*OBJECTIVE A*:
Print the entries exactly as they appear, starting with the line that contains "You are a GUI" and going on through the line that contains "Home (37, 96)".

*TEXT PROVIDED*:
From 9d1dcf880aa928524385d82baabc2ff262206f2e Mon Sep 17 00:00:00 2001
From: oobabooga <112222186+oobabooga@users.noreply.github.com>
Date: Fri, 31 Mar 2023 14:27:01 -0300
Subject: [PATCH 26/42] General improvements

---
 modules/llamacpp_model.py  | 29 ++++++++++++++---------------
 modules/text_generation.py | 22 ++--------------------
 requirements.txt           |  2 +-
 3 files changed, 17 insertions(+), 36 deletions(-)

diff --git a/modules/llamacpp_model.py b/modules/llamacpp_model.py
index f65ecb4e..6b9b1b52 100644
--- a/modules/llamacpp_model.py
+++ b/modules/llamacpp_model.py
@@ -1,10 +1,10 @@
-import os
 from pathlib import Path
-import modules.shared as shared
-from modules.callbacks import Iteratorize
 
 import llamacpp
 
+import modules.shared as shared
+from modules.callbacks import Iteratorize
+
 
 class LlamaCppTokenizer:
     """A thin wrapper over the llamacpp tokenizer"""
@@ -37,19 +37,19 @@ class LlamaCppModel:
 
         result = self()
         result.model = _model
+        result.params = params
 
         tokenizer = LlamaCppTokenizer.from_model(_model)
         return result, tokenizer
 
-    # TODO: Allow passing in params for each inference
-    def generate(self, context="", num_tokens=10, callback=None):
-        # params = self.params
-        # params.n_predict = token_count
-        # params.top_p = top_p
-        # params.top_k = top_k
-        # params.temp = temperature
-        # params.repeat_penalty = repetition_penalty
-        # params.repeat_last_n = repeat_last_n
+    def generate(self, context="", token_count=20, temperature=1, top_p=1, top_k=50, repetition_penalty=1, callback=None):
+        params = self.params
+        params.n_predict = token_count
+        params.top_p = top_p
+        params.top_k = top_k
+        params.temp = temperature
+        params.repeat_penalty = repetition_penalty
+        #params.repeat_last_n = repeat_last_n
 
         # model.params = params
         self.model.add_bos()
@@ -58,7 +58,7 @@ class LlamaCppModel:
         output = ""
         is_end_of_text = False
         ctr = 0
-        while ctr < num_tokens and not is_end_of_text:
+        while ctr < token_count and not is_end_of_text:
             if self.model.has_unconsumed_input():
                 self.model.ingest_all_pending_input()

*RECORDS PROVIDED*:

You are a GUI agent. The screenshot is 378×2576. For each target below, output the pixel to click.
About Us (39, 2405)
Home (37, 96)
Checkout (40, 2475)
...
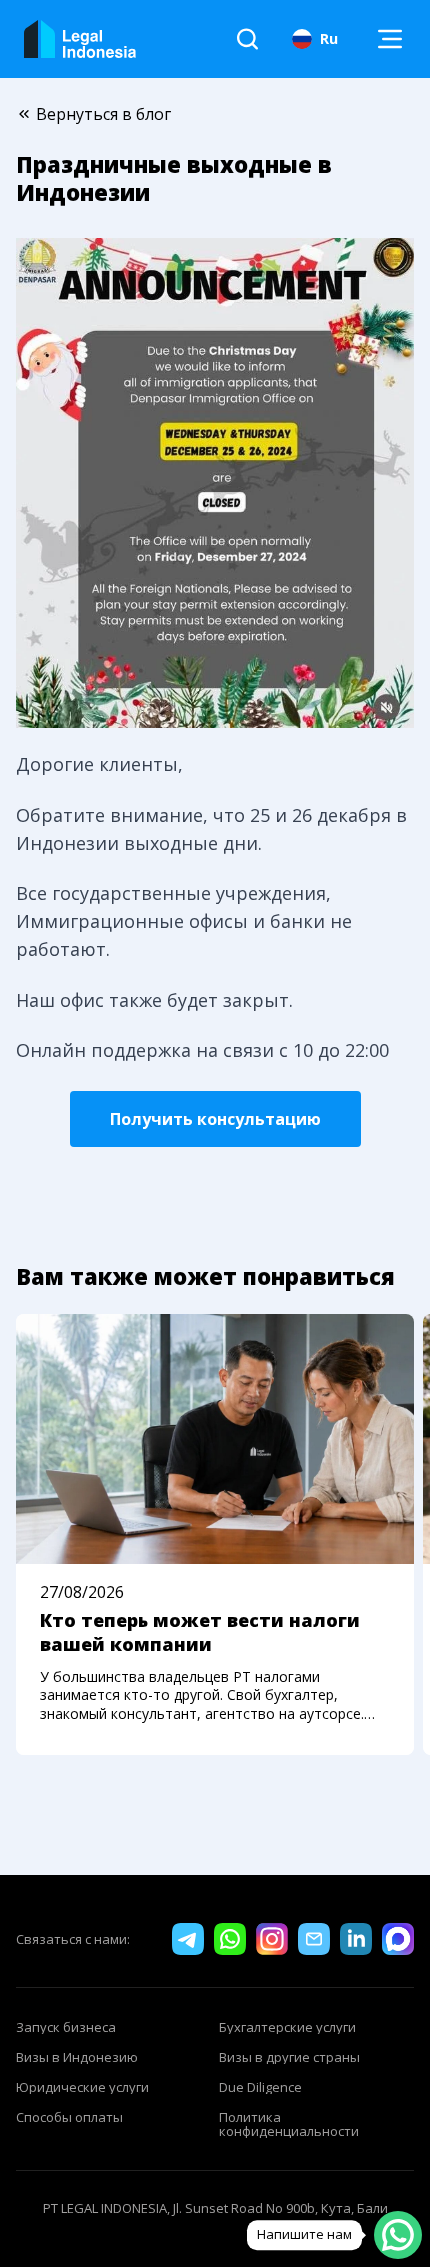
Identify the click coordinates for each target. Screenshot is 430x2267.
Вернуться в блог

*OBJECTIVE B*:
From the patch, output the portion starting with "import llamacpp" and going on through "result = self()" word for word.

*CORRECT RESPONSE A*:
You are a GUI agent. The screenshot is 378×2576. For each target below, output the pixel to click.
About Us (39, 2405)
Home (37, 96)

*CORRECT RESPONSE B*:
import llamacpp
 
+import modules.shared as shared
+from modules.callbacks import Iteratorize
+
 
 class LlamaCppTokenizer:
     """A thin wrapper over the llamacpp tokenizer"""
@@ -37,19 +37,19 @@ class LlamaCppModel:
 
         result = self()